● Problem requirements
All lines from the one that has "Task: Open the 美化 beautify panel" onward to the end of the records below are to be returned exactly; pictures are to be skipped.

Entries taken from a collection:
..............................
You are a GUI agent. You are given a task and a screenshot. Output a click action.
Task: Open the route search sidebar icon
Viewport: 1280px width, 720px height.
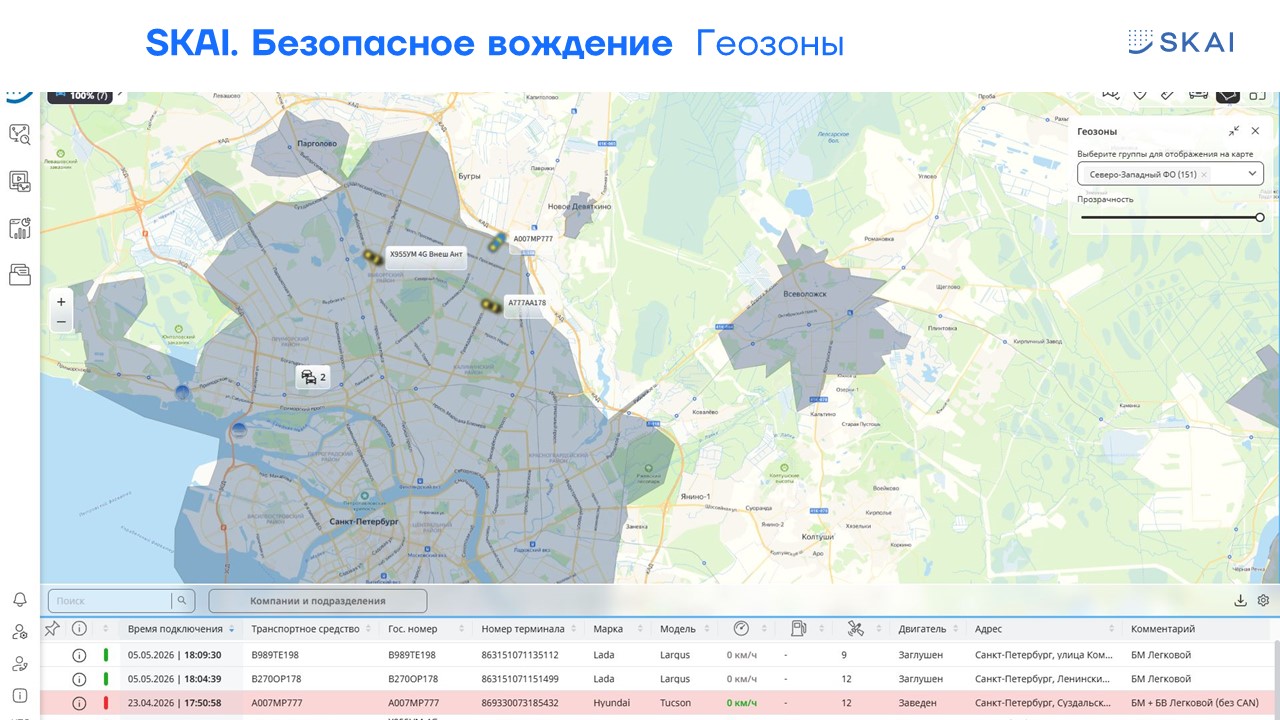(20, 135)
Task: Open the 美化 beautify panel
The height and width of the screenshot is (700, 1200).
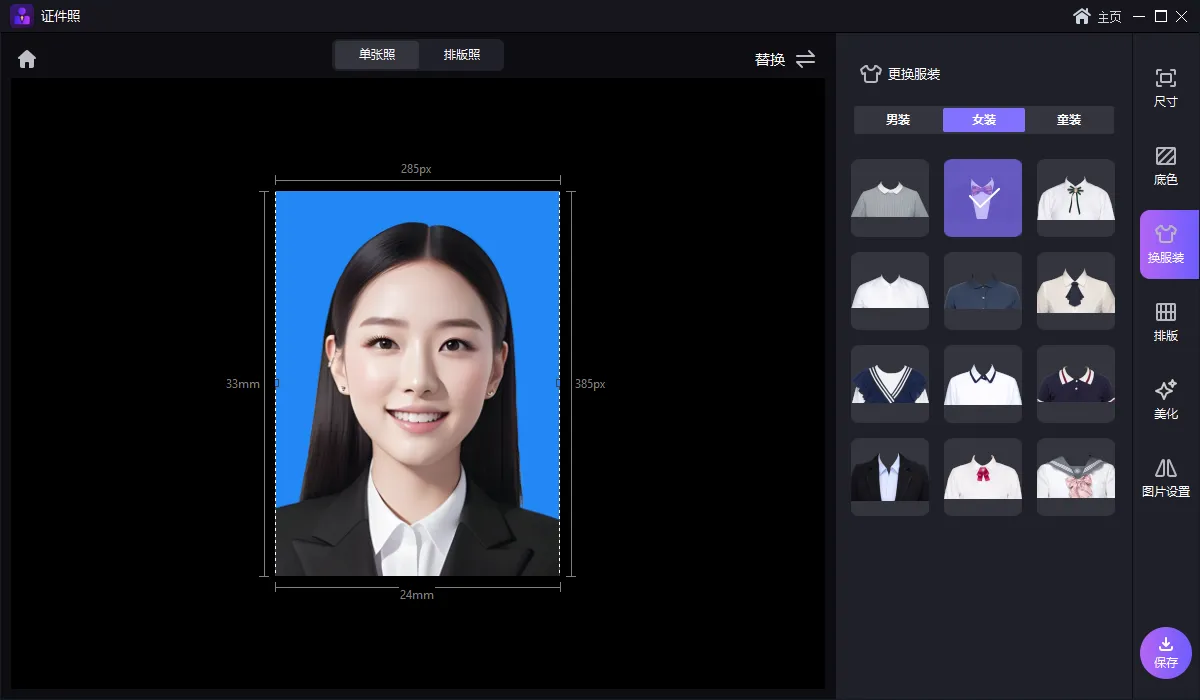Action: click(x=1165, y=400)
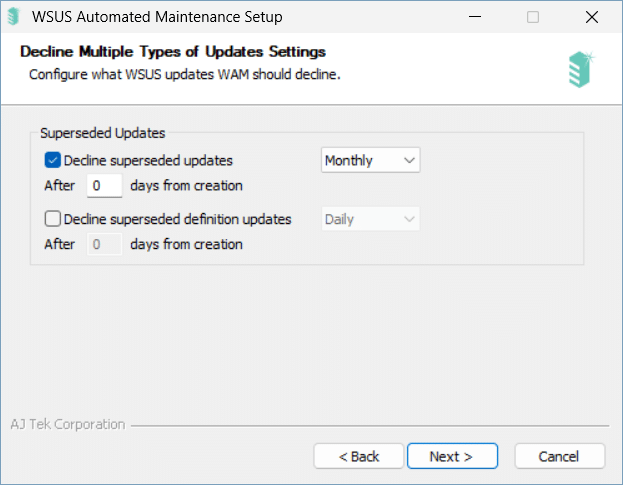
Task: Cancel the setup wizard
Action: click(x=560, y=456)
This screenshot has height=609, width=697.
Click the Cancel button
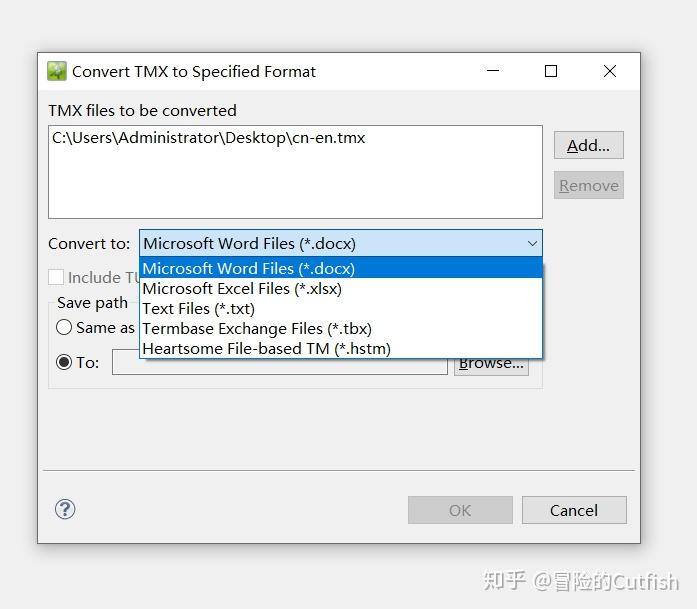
..............................
● Written response
Task: Open the 美化 beautify panel
The height and width of the screenshot is (700, 1200).
Action: click(x=1165, y=400)
Task: Cancel the setup wizard
Action: click(x=560, y=456)
This screenshot has height=609, width=697.
Click the Cancel button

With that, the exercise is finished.